• _PROBLEM DESCRIPTION_
Give the records again in full, exactly as written.

• _EXERCISE INPUTS_
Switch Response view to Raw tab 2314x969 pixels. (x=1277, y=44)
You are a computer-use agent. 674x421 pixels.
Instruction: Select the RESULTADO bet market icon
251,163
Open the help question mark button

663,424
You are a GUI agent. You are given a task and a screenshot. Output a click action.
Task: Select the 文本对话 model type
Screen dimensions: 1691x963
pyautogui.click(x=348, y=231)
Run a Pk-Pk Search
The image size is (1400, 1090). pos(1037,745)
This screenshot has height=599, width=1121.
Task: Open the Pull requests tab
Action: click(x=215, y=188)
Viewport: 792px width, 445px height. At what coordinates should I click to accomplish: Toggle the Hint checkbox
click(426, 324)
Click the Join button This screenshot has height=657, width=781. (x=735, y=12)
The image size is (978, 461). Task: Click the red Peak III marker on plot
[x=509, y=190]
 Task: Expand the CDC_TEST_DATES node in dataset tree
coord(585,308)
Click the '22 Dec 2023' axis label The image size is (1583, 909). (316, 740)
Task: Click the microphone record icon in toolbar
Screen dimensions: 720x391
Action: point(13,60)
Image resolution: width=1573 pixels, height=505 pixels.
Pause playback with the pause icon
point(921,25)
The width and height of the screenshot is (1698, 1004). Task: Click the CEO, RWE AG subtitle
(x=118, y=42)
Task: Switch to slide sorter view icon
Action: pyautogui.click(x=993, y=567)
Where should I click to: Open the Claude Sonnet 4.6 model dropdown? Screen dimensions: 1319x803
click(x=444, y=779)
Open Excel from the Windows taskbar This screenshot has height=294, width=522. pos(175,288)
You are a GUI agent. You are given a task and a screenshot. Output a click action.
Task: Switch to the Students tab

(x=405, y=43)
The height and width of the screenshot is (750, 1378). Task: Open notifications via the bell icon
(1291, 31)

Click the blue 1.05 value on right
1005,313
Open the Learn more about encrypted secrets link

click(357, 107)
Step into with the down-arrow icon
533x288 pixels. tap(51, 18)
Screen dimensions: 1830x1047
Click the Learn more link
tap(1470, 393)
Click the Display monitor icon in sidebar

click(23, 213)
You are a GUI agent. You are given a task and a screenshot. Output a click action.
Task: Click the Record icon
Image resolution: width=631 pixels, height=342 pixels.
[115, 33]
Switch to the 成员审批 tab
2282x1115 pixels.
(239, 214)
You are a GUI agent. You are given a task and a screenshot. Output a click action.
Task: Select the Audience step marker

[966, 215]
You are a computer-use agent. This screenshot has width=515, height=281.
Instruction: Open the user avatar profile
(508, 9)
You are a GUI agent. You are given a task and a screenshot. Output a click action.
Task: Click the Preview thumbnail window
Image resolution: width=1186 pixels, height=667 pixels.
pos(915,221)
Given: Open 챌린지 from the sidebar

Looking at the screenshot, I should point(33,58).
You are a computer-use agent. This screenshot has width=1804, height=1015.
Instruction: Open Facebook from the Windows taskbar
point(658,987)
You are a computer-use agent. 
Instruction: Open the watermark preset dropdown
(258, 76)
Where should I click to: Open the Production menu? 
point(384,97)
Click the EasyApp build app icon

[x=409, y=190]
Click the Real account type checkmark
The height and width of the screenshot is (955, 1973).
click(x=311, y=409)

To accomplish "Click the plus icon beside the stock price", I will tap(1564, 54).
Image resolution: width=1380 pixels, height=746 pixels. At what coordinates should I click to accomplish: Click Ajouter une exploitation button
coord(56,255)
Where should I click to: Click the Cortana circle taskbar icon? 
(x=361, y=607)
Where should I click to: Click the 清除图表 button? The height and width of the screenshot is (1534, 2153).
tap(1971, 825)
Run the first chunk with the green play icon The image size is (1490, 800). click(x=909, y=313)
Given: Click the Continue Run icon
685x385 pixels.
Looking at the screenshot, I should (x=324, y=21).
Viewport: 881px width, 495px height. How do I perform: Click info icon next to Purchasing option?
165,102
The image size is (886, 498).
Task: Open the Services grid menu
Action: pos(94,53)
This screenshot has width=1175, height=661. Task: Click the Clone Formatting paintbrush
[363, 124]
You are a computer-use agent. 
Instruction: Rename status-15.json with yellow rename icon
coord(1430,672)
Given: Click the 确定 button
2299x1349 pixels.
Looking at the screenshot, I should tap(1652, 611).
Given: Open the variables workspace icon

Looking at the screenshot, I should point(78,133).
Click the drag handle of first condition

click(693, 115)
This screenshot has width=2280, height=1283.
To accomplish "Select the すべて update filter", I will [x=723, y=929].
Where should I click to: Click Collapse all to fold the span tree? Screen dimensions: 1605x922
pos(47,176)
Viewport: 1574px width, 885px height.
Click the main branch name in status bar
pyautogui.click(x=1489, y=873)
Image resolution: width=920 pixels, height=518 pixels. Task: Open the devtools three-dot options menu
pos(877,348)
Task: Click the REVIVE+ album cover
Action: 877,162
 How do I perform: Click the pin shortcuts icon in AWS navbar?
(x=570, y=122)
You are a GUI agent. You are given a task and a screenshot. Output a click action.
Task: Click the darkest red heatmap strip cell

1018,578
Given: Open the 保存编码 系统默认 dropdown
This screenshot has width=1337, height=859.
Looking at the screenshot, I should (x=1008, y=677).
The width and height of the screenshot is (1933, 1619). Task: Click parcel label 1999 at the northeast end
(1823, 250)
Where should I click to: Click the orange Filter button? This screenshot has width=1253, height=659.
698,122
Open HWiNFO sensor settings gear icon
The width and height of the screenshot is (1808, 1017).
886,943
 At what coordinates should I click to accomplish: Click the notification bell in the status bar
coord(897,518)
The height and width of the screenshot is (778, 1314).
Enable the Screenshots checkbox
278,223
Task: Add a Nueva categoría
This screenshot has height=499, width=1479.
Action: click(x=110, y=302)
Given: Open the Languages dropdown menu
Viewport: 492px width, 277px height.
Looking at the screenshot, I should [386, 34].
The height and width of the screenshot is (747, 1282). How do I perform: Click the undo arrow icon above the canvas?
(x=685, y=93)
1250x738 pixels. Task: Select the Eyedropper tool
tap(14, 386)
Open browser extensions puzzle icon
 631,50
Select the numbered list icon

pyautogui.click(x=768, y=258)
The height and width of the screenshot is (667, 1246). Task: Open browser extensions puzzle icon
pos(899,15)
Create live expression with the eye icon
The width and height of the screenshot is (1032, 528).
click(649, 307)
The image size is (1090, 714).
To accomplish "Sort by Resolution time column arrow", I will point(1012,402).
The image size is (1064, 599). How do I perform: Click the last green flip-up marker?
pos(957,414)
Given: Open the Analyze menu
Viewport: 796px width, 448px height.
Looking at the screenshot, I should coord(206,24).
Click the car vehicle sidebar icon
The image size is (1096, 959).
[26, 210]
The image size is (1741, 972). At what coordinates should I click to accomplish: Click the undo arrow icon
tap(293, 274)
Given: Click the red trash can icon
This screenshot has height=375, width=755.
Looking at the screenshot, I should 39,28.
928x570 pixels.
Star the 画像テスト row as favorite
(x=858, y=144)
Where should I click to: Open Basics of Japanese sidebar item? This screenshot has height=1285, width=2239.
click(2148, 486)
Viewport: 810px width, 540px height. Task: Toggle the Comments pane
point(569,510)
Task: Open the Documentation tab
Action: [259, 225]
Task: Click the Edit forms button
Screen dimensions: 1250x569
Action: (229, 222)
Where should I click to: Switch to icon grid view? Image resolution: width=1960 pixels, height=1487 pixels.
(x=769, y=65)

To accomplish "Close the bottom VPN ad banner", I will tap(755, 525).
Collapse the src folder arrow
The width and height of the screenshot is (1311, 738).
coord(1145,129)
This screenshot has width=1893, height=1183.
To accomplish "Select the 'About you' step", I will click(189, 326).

• _TASK RESULT_
Switch Response view to Raw tab 2314x969 pixels. (x=1277, y=44)
You are a computer-use agent. 674x421 pixels.
Instruction: Select the RESULTADO bet market icon
251,163
Open the help question mark button

663,424
You are a GUI agent. You are given a task and a screenshot. Output a click action.
Task: Select the 文本对话 model type
Screen dimensions: 1691x963
pyautogui.click(x=348, y=231)
Run a Pk-Pk Search
The image size is (1400, 1090). pos(1037,745)
This screenshot has height=599, width=1121.
Task: Open the Pull requests tab
Action: click(x=215, y=188)
Viewport: 792px width, 445px height. At what coordinates should I click to accomplish: Toggle the Hint checkbox
click(426, 324)
Click the Join button This screenshot has height=657, width=781. (x=735, y=12)
The image size is (978, 461). Task: Click the red Peak III marker on plot
[x=509, y=190]
 Task: Expand the CDC_TEST_DATES node in dataset tree
coord(585,308)
Click the '22 Dec 2023' axis label The image size is (1583, 909). (316, 740)
Task: Click the microphone record icon in toolbar
Screen dimensions: 720x391
Action: point(13,60)
Image resolution: width=1573 pixels, height=505 pixels.
Pause playback with the pause icon
point(921,25)
The width and height of the screenshot is (1698, 1004). Task: Click the CEO, RWE AG subtitle
(x=118, y=42)
Task: Switch to slide sorter view icon
Action: pyautogui.click(x=993, y=567)
Where should I click to: Open the Claude Sonnet 4.6 model dropdown? Screen dimensions: 1319x803
click(x=444, y=779)
Open Excel from the Windows taskbar This screenshot has height=294, width=522. pos(175,288)
You are a GUI agent. You are given a task and a screenshot. Output a click action.
Task: Switch to the Students tab

(x=405, y=43)
The height and width of the screenshot is (750, 1378). Task: Open notifications via the bell icon
(1291, 31)

Click the blue 1.05 value on right
1005,313
Open the Learn more about encrypted secrets link

click(357, 107)
Step into with the down-arrow icon
533x288 pixels. tap(51, 18)
Screen dimensions: 1830x1047
Click the Learn more link
tap(1470, 393)
Click the Display monitor icon in sidebar

click(23, 213)
You are a GUI agent. You are given a task and a screenshot. Output a click action.
Task: Click the Record icon
Image resolution: width=631 pixels, height=342 pixels.
[115, 33]
Switch to the 成员审批 tab
2282x1115 pixels.
(239, 214)
You are a GUI agent. You are given a task and a screenshot. Output a click action.
Task: Select the Audience step marker

[966, 215]
You are a computer-use agent. This screenshot has width=515, height=281.
Instruction: Open the user avatar profile
(508, 9)
You are a GUI agent. You are given a task and a screenshot. Output a click action.
Task: Click the Preview thumbnail window
Image resolution: width=1186 pixels, height=667 pixels.
pos(915,221)
Given: Open 챌린지 from the sidebar

Looking at the screenshot, I should point(33,58).
You are a computer-use agent. This screenshot has width=1804, height=1015.
Instruction: Open Facebook from the Windows taskbar
point(658,987)
You are a computer-use agent. 
Instruction: Open the watermark preset dropdown
(258, 76)
Where should I click to: Open the Production menu? 
point(384,97)
Click the EasyApp build app icon

[x=409, y=190]
Click the Real account type checkmark
The height and width of the screenshot is (955, 1973).
click(x=311, y=409)

To accomplish "Click the plus icon beside the stock price", I will tap(1564, 54).
Image resolution: width=1380 pixels, height=746 pixels. At what coordinates should I click to accomplish: Click Ajouter une exploitation button
coord(56,255)
Where should I click to: Click the Cortana circle taskbar icon? 
(x=361, y=607)
Where should I click to: Click the 清除图表 button? The height and width of the screenshot is (1534, 2153).
tap(1971, 825)
Run the first chunk with the green play icon The image size is (1490, 800). click(x=909, y=313)
Given: Click the Continue Run icon
685x385 pixels.
Looking at the screenshot, I should (x=324, y=21).
Viewport: 881px width, 495px height. How do I perform: Click info icon next to Purchasing option?
165,102
The image size is (886, 498).
Task: Open the Services grid menu
Action: pos(94,53)
This screenshot has width=1175, height=661. Task: Click the Clone Formatting paintbrush
[363, 124]
You are a computer-use agent. 
Instruction: Rename status-15.json with yellow rename icon
coord(1430,672)
Given: Click the 确定 button
2299x1349 pixels.
Looking at the screenshot, I should tap(1652, 611).
Given: Open the variables workspace icon

Looking at the screenshot, I should point(78,133).
Click the drag handle of first condition

click(693, 115)
This screenshot has width=2280, height=1283.
To accomplish "Select the すべて update filter", I will [x=723, y=929].
Where should I click to: Click Collapse all to fold the span tree? Screen dimensions: 1605x922
pos(47,176)
Viewport: 1574px width, 885px height.
Click the main branch name in status bar
pyautogui.click(x=1489, y=873)
Image resolution: width=920 pixels, height=518 pixels. Task: Open the devtools three-dot options menu
pos(877,348)
Task: Click the REVIVE+ album cover
Action: 877,162
 How do I perform: Click the pin shortcuts icon in AWS navbar?
(x=570, y=122)
You are a GUI agent. You are given a task and a screenshot. Output a click action.
Task: Click the darkest red heatmap strip cell

1018,578
Given: Open the 保存编码 系统默认 dropdown
This screenshot has width=1337, height=859.
Looking at the screenshot, I should (x=1008, y=677).
The width and height of the screenshot is (1933, 1619). Task: Click parcel label 1999 at the northeast end
(1823, 250)
Where should I click to: Click the orange Filter button? This screenshot has width=1253, height=659.
698,122
Open HWiNFO sensor settings gear icon
The width and height of the screenshot is (1808, 1017).
886,943
 At what coordinates should I click to accomplish: Click the notification bell in the status bar
coord(897,518)
The height and width of the screenshot is (778, 1314).
Enable the Screenshots checkbox
278,223
Task: Add a Nueva categoría
This screenshot has height=499, width=1479.
Action: click(x=110, y=302)
Given: Open the Languages dropdown menu
Viewport: 492px width, 277px height.
Looking at the screenshot, I should [386, 34].
The height and width of the screenshot is (747, 1282). How do I perform: Click the undo arrow icon above the canvas?
(x=685, y=93)
1250x738 pixels. Task: Select the Eyedropper tool
tap(14, 386)
Open browser extensions puzzle icon
 631,50
Select the numbered list icon

pyautogui.click(x=768, y=258)
The height and width of the screenshot is (667, 1246). Task: Open browser extensions puzzle icon
pos(899,15)
Create live expression with the eye icon
The width and height of the screenshot is (1032, 528).
click(649, 307)
The image size is (1090, 714).
To accomplish "Sort by Resolution time column arrow", I will point(1012,402).
The image size is (1064, 599). How do I perform: Click the last green flip-up marker?
pos(957,414)
Given: Open the Analyze menu
Viewport: 796px width, 448px height.
Looking at the screenshot, I should coord(206,24).
Click the car vehicle sidebar icon
The image size is (1096, 959).
[26, 210]
The image size is (1741, 972). At what coordinates should I click to accomplish: Click the undo arrow icon
tap(293, 274)
Given: Click the red trash can icon
This screenshot has height=375, width=755.
Looking at the screenshot, I should 39,28.
928x570 pixels.
Star the 画像テスト row as favorite
(x=858, y=144)
Where should I click to: Open Basics of Japanese sidebar item? This screenshot has height=1285, width=2239.
click(2148, 486)
Viewport: 810px width, 540px height. Task: Toggle the Comments pane
point(569,510)
Task: Open the Documentation tab
Action: [259, 225]
Task: Click the Edit forms button
Screen dimensions: 1250x569
Action: (229, 222)
Where should I click to: Switch to icon grid view? Image resolution: width=1960 pixels, height=1487 pixels.
(x=769, y=65)

To accomplish "Close the bottom VPN ad banner", I will tap(755, 525).
Collapse the src folder arrow
The width and height of the screenshot is (1311, 738).
coord(1145,129)
This screenshot has width=1893, height=1183.
To accomplish "Select the 'About you' step", I will click(189, 326).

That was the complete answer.